--- Text passage ---
━━━━━━━━━━━━━━━━━━━━

For a course project at Purdue, I built a fully-functional interpreter and a compiler for a C-like programming language in C. I implemented all phases of an industry-standard compiler, including lexical analysis & parsing (via Lex and YaCC), type checking, dataflow analysis to detect uninitialized and unused variables, precise error localization, register allocation, and code generation.
Using Fuzz Testing to Improve the Accuracy of Static Analysis on C Programs
Static analysis is the technique of analyzing source code of programs to find bugs. Industry-standard static analysis tools, such as Facebook’s Infer, generate many false positives, i.e., they report bugs that are not real bugs. In this research project, I explored ways to increase the effectiveness of Infer by combining its static analysis technique with a automated software testing technique called Fuzz Testing. The idea is to automatically triage the bug reports issued by Infer based on a Fuzz Tester’s (e.g., AFL’s) ability to reproduce the bug. The results form this project are mixed.
Machine Learning and Natural Language Processing to Analyze News-making Events
Analyzing news data is a crucial task for providing more organized and easy access to news articles, and also to make predictions about a future event (e.g., an election) based on how the discourse is evolving. In this project, we performed NLP on the source data, trained deep learning models like CNN, LSTM and ensemble models like Random Forests to accurately categorize news articles. We also performed sentiment analysis on the news dataset to visualize and predict how the public sentiment around an event is evolving. A report on this project can be found here.
Using Deep Learning to Classify Audible Sounds in Urban Areas
In this project I worked with a large audio dataset to classify urban sounds into a number of different categories e.g., the sound of construction work, vehicle horns, street music, gun-shots, etc. I designed multiple classification algorithms based on SVM, Logistic Regression, and 1D Convolutional Neural Networks, and compared their performance. On 8732 labeled data points, SVM-based classification performed with an 81% accuracy, followed by CNN with 75%. I have also demonstrated that carefully engineered audio features, such as MEL-Frequency Cepstrum Coefficient, Spectogram etc., give 8 times better performance than trivially selected baseline features. A report on this project can be found here.

━━━━━━━━━━━━━━━━━━━━

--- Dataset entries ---
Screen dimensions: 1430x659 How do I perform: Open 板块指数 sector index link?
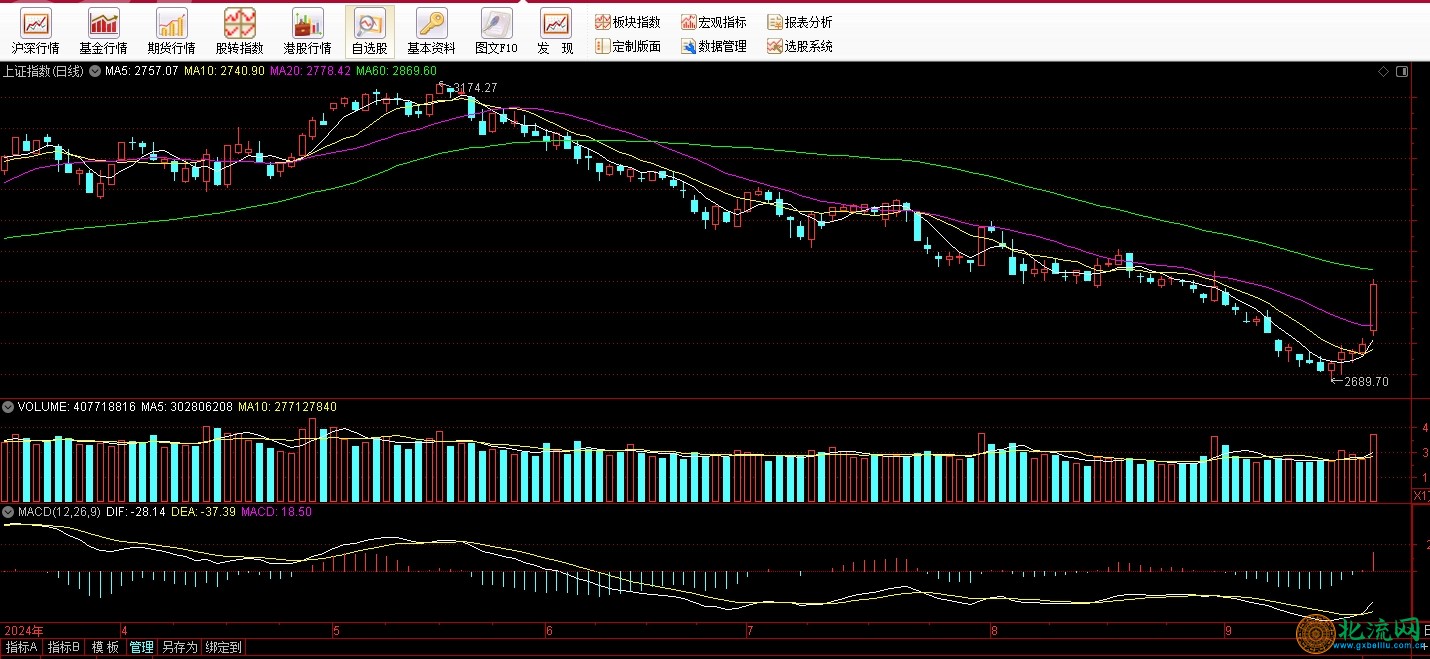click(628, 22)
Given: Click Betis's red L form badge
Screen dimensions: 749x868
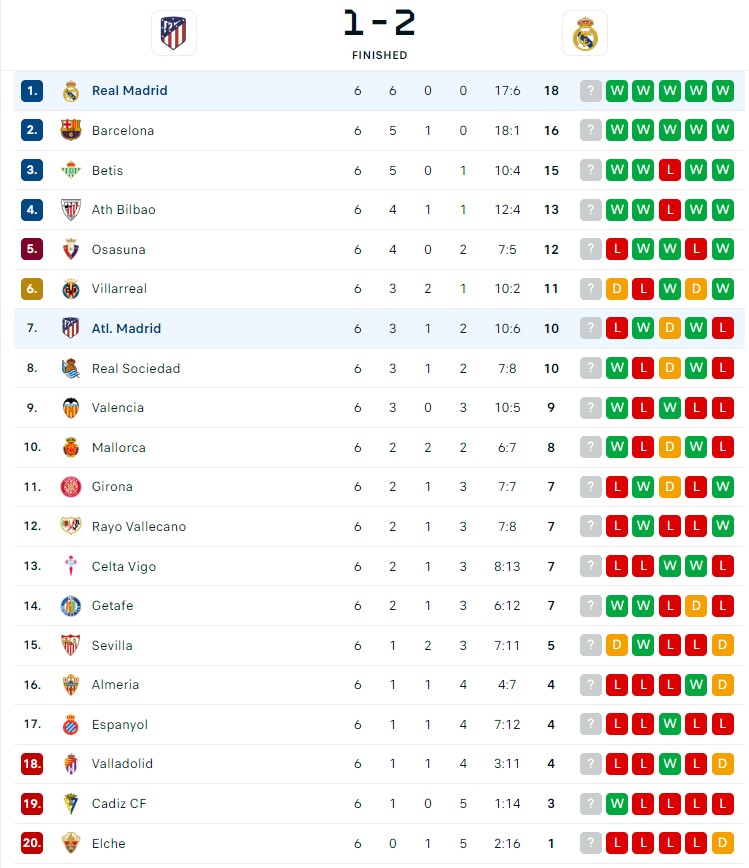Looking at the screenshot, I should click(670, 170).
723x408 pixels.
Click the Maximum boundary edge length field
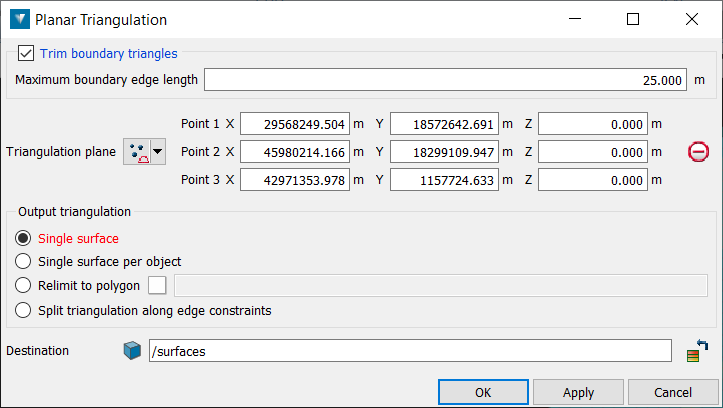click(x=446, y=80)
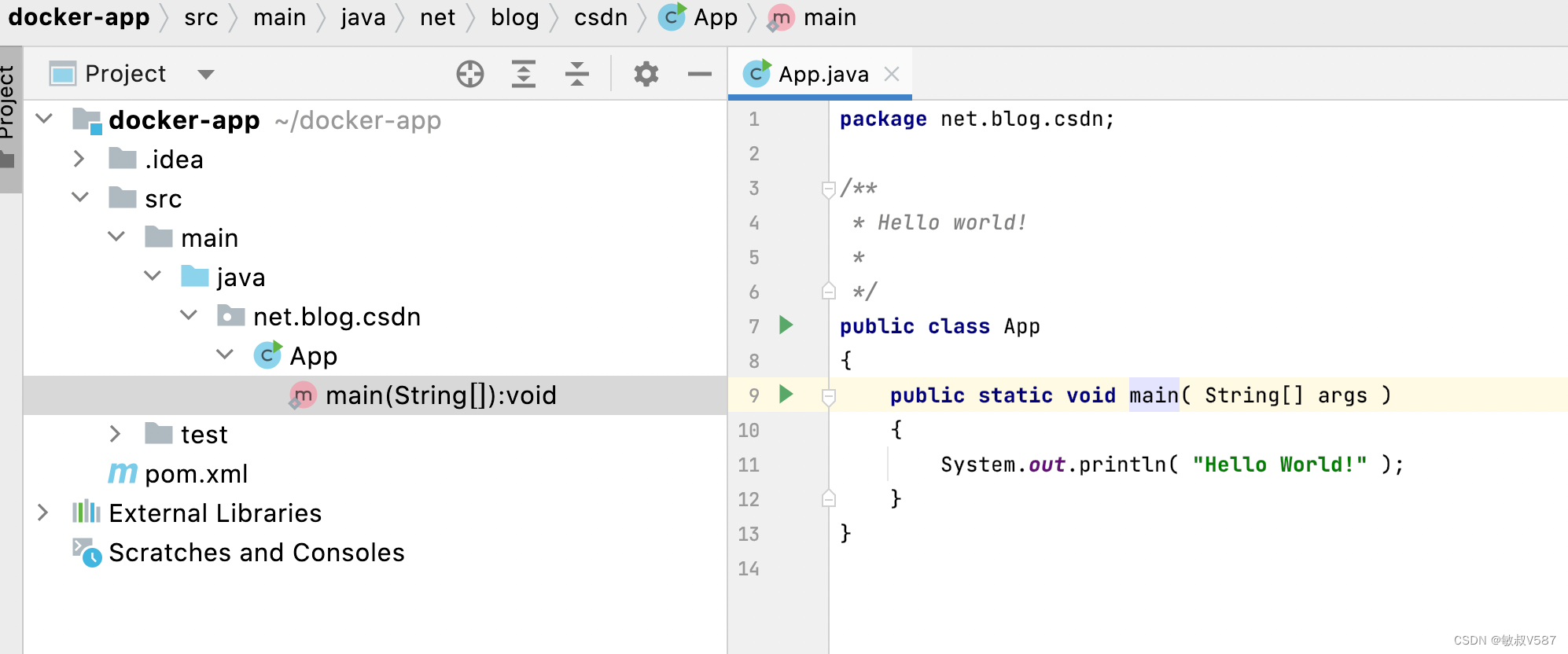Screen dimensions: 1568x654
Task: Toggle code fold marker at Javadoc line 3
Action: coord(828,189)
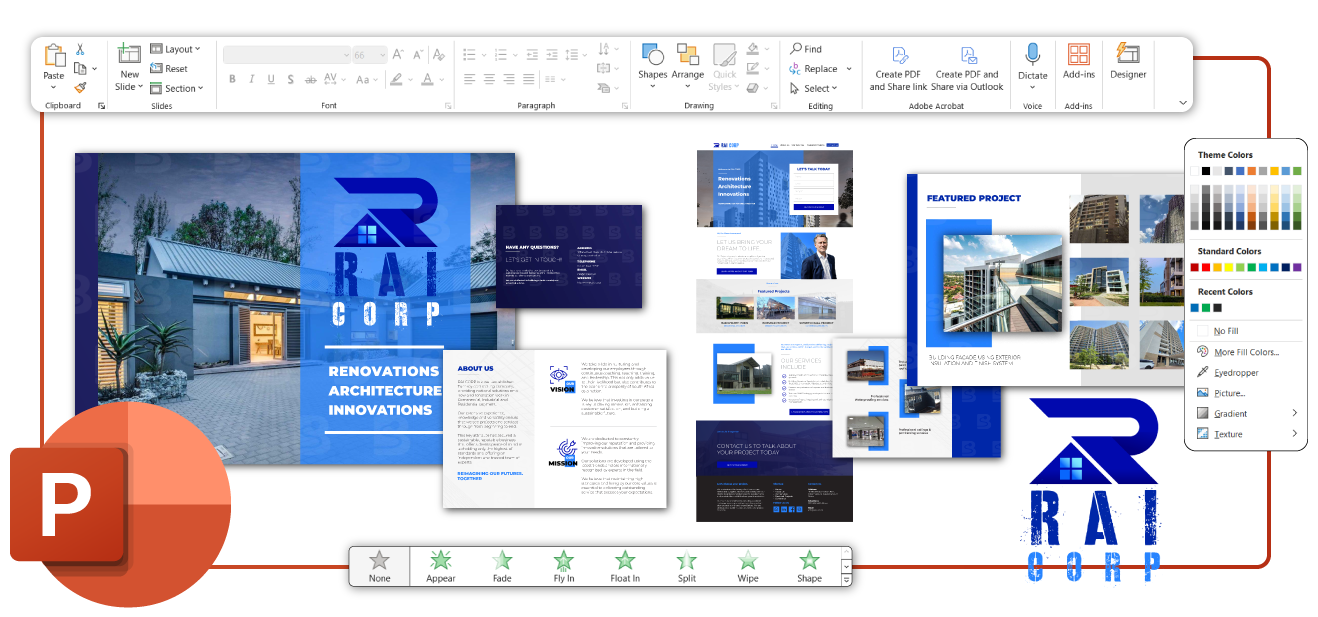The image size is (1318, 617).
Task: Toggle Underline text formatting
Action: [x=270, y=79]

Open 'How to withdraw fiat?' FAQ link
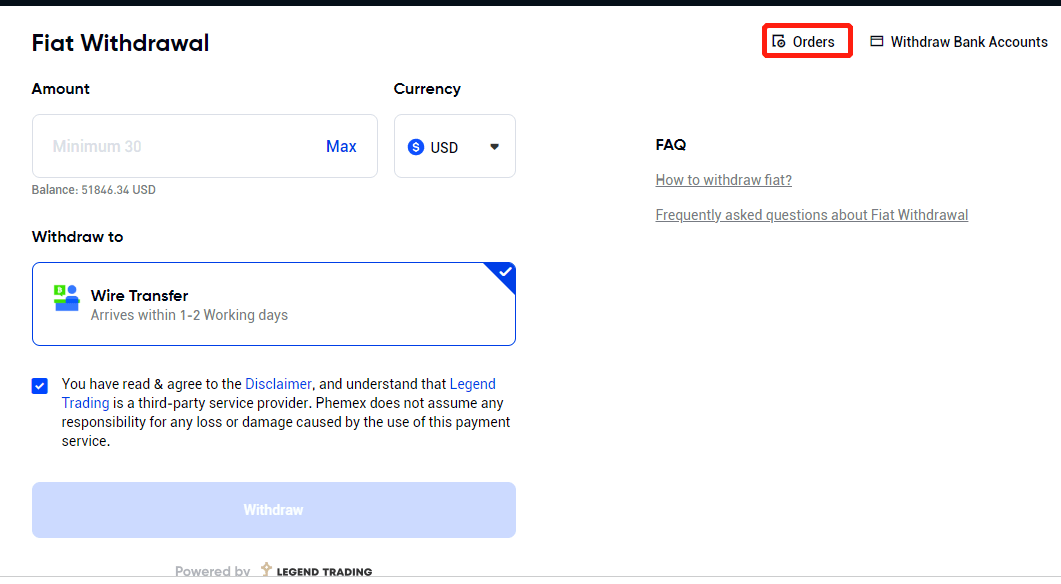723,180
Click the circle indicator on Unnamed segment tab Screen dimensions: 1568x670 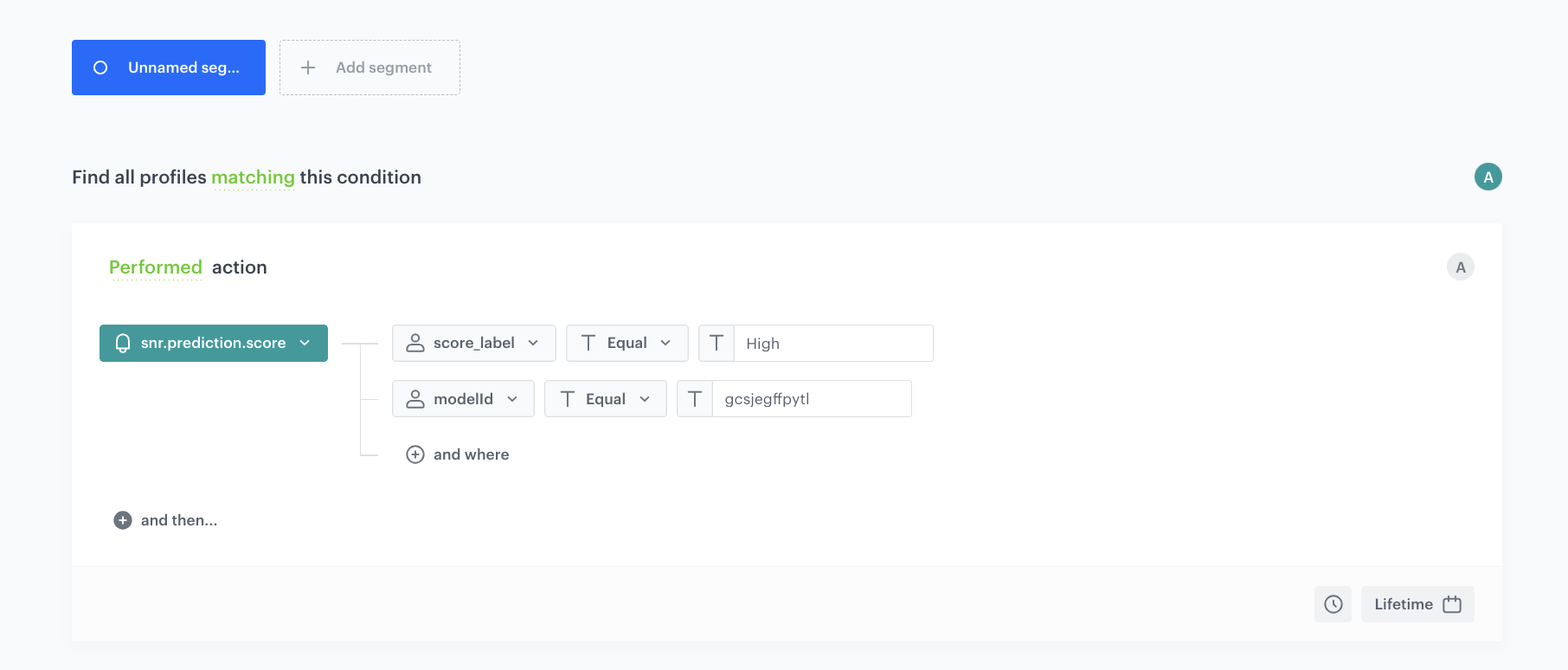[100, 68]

━━━━━━━━━━━━━━━━━━━━

--- Using the information ---
#1 In the project descriptions, which classification method reached 81% accuracy on the 8732 labeled urban sound data points?
#2 Rewrite the project descriptions from "Machine Learning and" to "evolving. A report on this project can be found here.", putting "opinion mining" in place of "sentiment analysis".

--- List of solutions ---
#1 SVM-based classification

#2
Machine Learning and Natural Language Processing to Analyze News-making Events
Analyzing news data is a crucial task for providing more organized and easy access to news articles, and also to make predictions about a future event (e.g., an election) based on how the discourse is evolving. In this project, we performed NLP on the source data, trained deep learning models like CNN, LSTM and ensemble models like Random Forests to accurately categorize news articles. We also performed opinion mining on the news dataset to visualize and predict how the public sentiment around an event is evolving. A report on this project can be found here.